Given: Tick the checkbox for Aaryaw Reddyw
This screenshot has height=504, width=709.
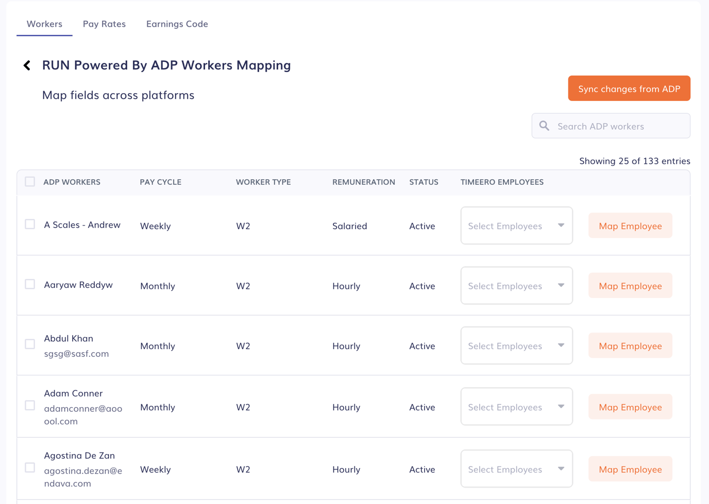Looking at the screenshot, I should click(30, 284).
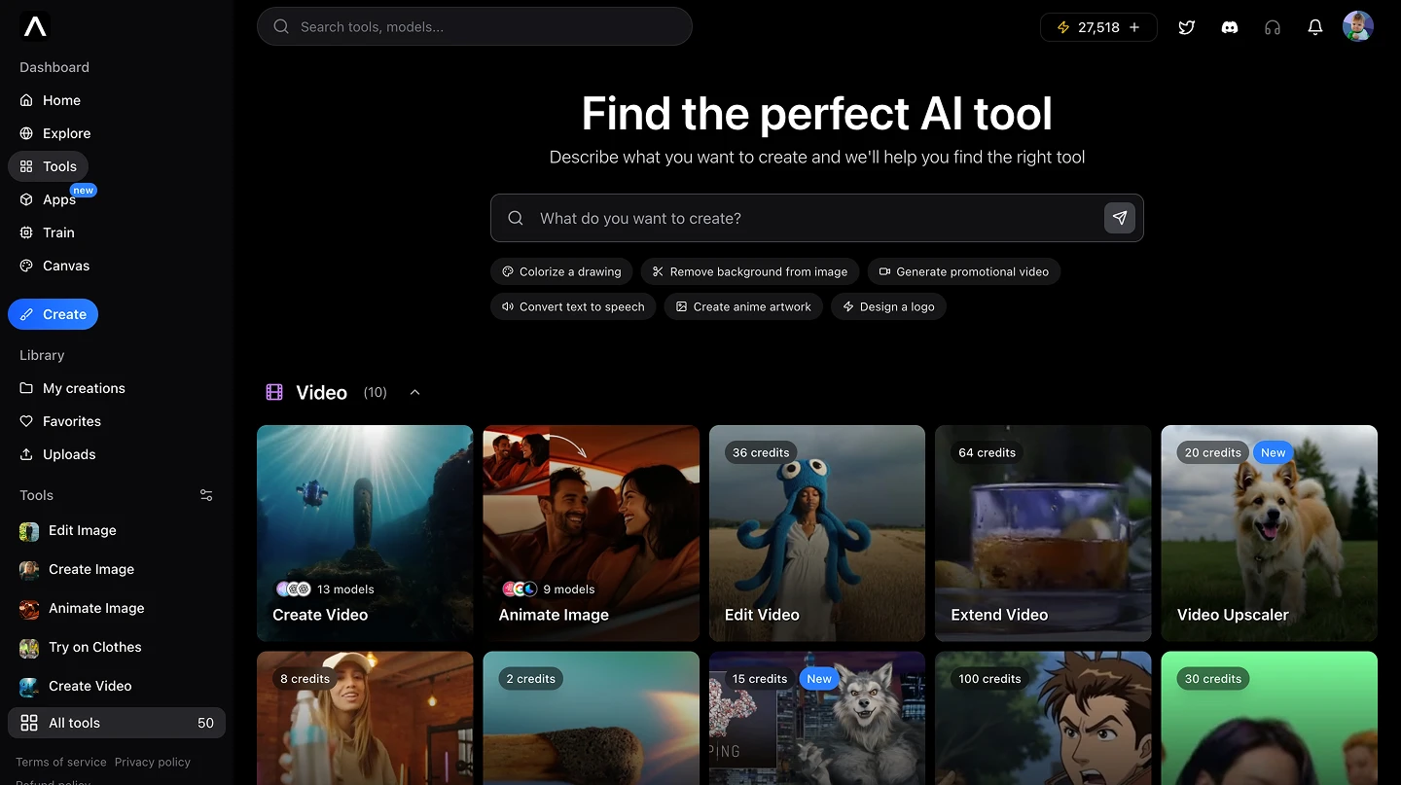The image size is (1401, 785).
Task: Collapse the Video tools section
Action: [414, 392]
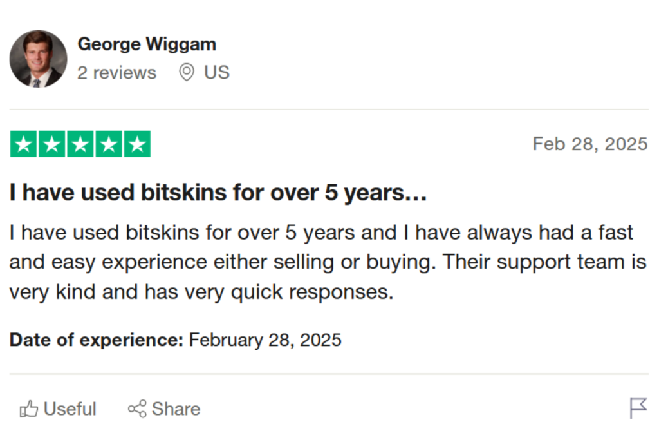Click the first green rating star
The height and width of the screenshot is (440, 659).
point(24,144)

***

• **TASK BRIEF**: Lay out every line of the listing above as a numbered list, skipping blank lines and leaving out the pictures.

• **COMPLETED EXERCISE**:
1. Given: Tick the checkbox for Aaryaw Reddyw
2. This screenshot has height=504, width=709.
3. Looking at the screenshot, I should click(30, 284).
4. The image size is (1401, 785).
5. Task: Collapse the Video tools section
6. Action: [414, 392]
7. Click the first green rating star
8. The height and width of the screenshot is (440, 659).
9. point(24,144)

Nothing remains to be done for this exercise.